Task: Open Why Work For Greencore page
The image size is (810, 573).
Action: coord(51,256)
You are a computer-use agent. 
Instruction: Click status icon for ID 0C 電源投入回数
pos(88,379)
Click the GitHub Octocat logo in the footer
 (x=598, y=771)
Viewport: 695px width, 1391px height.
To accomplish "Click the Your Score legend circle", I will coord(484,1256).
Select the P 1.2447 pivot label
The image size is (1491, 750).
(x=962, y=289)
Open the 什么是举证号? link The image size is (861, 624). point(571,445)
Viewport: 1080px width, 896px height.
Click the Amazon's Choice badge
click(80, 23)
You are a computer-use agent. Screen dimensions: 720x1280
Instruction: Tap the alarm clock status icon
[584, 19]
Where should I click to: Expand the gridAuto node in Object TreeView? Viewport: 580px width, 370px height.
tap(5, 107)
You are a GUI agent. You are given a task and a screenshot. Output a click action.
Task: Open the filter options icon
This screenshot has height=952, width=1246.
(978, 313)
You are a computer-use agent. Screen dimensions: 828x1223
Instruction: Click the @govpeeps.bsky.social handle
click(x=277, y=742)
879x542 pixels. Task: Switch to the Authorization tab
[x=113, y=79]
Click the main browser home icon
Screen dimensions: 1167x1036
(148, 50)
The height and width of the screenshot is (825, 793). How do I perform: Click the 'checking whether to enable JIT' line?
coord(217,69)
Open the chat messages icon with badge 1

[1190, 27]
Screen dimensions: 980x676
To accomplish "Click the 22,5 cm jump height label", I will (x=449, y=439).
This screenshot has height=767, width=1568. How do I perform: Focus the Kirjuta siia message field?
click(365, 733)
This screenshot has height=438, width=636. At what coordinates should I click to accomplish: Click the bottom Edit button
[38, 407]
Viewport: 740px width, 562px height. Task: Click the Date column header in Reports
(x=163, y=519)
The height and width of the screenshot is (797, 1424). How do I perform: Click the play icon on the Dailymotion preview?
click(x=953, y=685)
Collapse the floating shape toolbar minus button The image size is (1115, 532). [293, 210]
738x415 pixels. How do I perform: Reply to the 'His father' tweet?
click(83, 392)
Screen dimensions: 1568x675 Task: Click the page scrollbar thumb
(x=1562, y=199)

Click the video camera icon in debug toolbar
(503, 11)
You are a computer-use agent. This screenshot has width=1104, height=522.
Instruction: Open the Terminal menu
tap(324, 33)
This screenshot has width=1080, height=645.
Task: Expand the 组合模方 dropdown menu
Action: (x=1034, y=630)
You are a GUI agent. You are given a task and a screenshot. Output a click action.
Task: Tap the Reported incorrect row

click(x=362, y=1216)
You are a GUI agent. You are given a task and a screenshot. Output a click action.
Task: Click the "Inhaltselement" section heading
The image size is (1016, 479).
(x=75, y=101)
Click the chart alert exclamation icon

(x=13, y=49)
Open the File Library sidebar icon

(Your objective):
Make a verbatim copy of each record.

(Output below):
Task: Open Why Work For Greencore page
The image size is (810, 573).
Action: coord(51,256)
You are a computer-use agent. 
Instruction: Click status icon for ID 0C 電源投入回数
pos(88,379)
Click the GitHub Octocat logo in the footer
 (x=598, y=771)
Viewport: 695px width, 1391px height.
To accomplish "Click the Your Score legend circle", I will coord(484,1256).
Select the P 1.2447 pivot label
The image size is (1491, 750).
(x=962, y=289)
Open the 什么是举证号? link The image size is (861, 624). point(571,445)
Viewport: 1080px width, 896px height.
Click the Amazon's Choice badge
click(80, 23)
You are a computer-use agent. Screen dimensions: 720x1280
Instruction: Tap the alarm clock status icon
[584, 19]
Where should I click to: Expand the gridAuto node in Object TreeView? Viewport: 580px width, 370px height.
tap(5, 107)
You are a GUI agent. You are given a task and a screenshot. Output a click action.
Task: Open the filter options icon
This screenshot has height=952, width=1246.
(978, 313)
You are a computer-use agent. Screen dimensions: 828x1223
Instruction: Click the @govpeeps.bsky.social handle
click(x=277, y=742)
879x542 pixels. Task: Switch to the Authorization tab
[x=113, y=79]
Click the main browser home icon
Screen dimensions: 1167x1036
(148, 50)
The height and width of the screenshot is (825, 793). How do I perform: Click the 'checking whether to enable JIT' line?
coord(217,69)
Open the chat messages icon with badge 1

[1190, 27]
Screen dimensions: 980x676
To accomplish "Click the 22,5 cm jump height label", I will (x=449, y=439).
This screenshot has height=767, width=1568. How do I perform: Focus the Kirjuta siia message field?
click(365, 733)
This screenshot has height=438, width=636. At what coordinates should I click to accomplish: Click the bottom Edit button
[38, 407]
Viewport: 740px width, 562px height. Task: Click the Date column header in Reports
(x=163, y=519)
The height and width of the screenshot is (797, 1424). How do I perform: Click the play icon on the Dailymotion preview?
click(x=953, y=685)
Collapse the floating shape toolbar minus button The image size is (1115, 532). [293, 210]
738x415 pixels. How do I perform: Reply to the 'His father' tweet?
click(83, 392)
Screen dimensions: 1568x675 Task: Click the page scrollbar thumb
(x=1562, y=199)

Click the video camera icon in debug toolbar
(503, 11)
You are a computer-use agent. This screenshot has width=1104, height=522.
Instruction: Open the Terminal menu
tap(324, 33)
This screenshot has width=1080, height=645.
Task: Expand the 组合模方 dropdown menu
Action: (x=1034, y=630)
You are a GUI agent. You are given a task and a screenshot. Output a click action.
Task: Tap the Reported incorrect row

click(x=362, y=1216)
You are a GUI agent. You are given a task and a screenshot. Output a click action.
Task: Click the "Inhaltselement" section heading
The image size is (1016, 479).
(x=75, y=101)
Click the chart alert exclamation icon

(x=13, y=49)
Open the File Library sidebar icon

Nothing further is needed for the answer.